┌─ 演習用の資料

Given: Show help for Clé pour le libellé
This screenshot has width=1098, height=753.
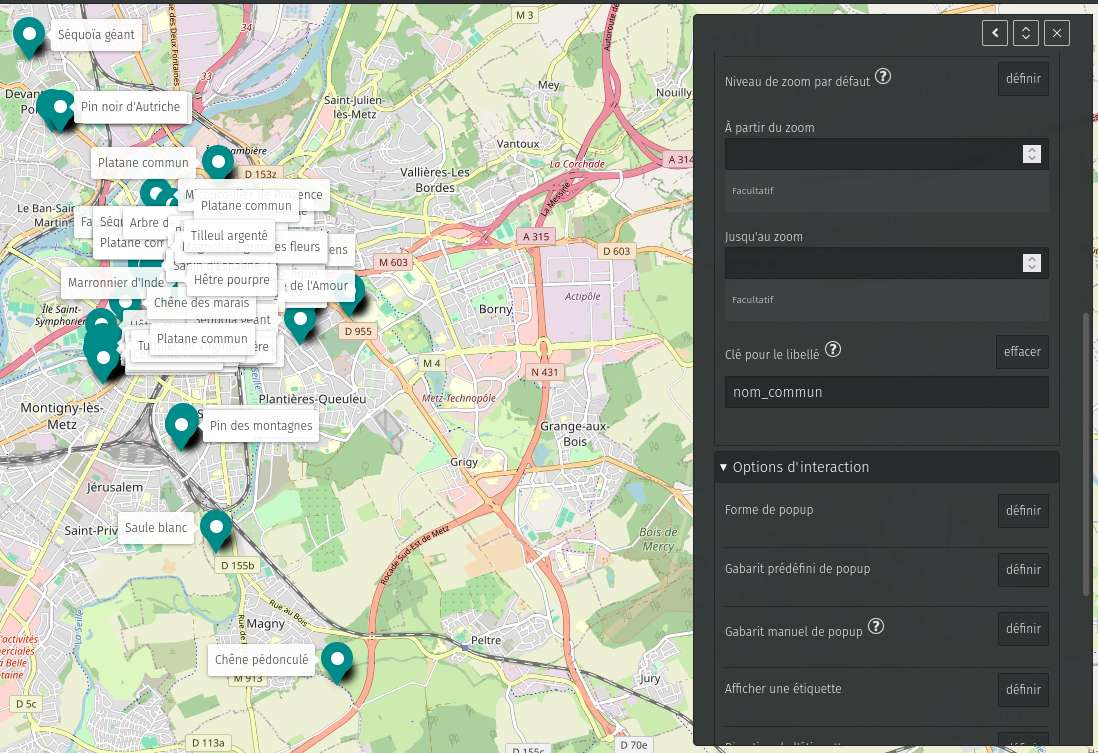Looking at the screenshot, I should click(832, 350).
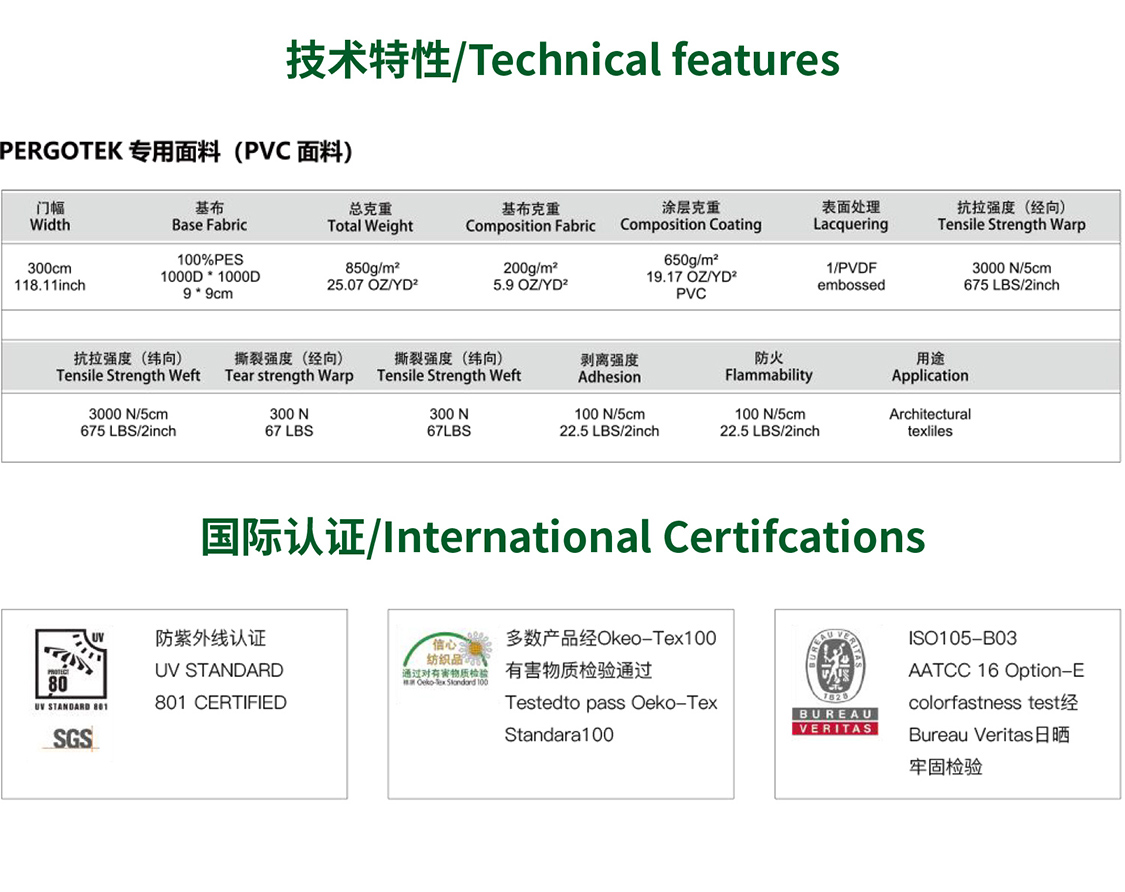Click the Composition Coating column header
This screenshot has width=1125, height=892.
[690, 216]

└─

#### 作業の指示
上の記録をすべて、一字も変えずに書き写してください。画像は解答に入れないでください。

#### 完成した解答
Given: Show help for Clé pour le libellé
This screenshot has width=1098, height=753.
Looking at the screenshot, I should click(832, 350).
Click the Composition Coating column header
This screenshot has width=1125, height=892.
[690, 216]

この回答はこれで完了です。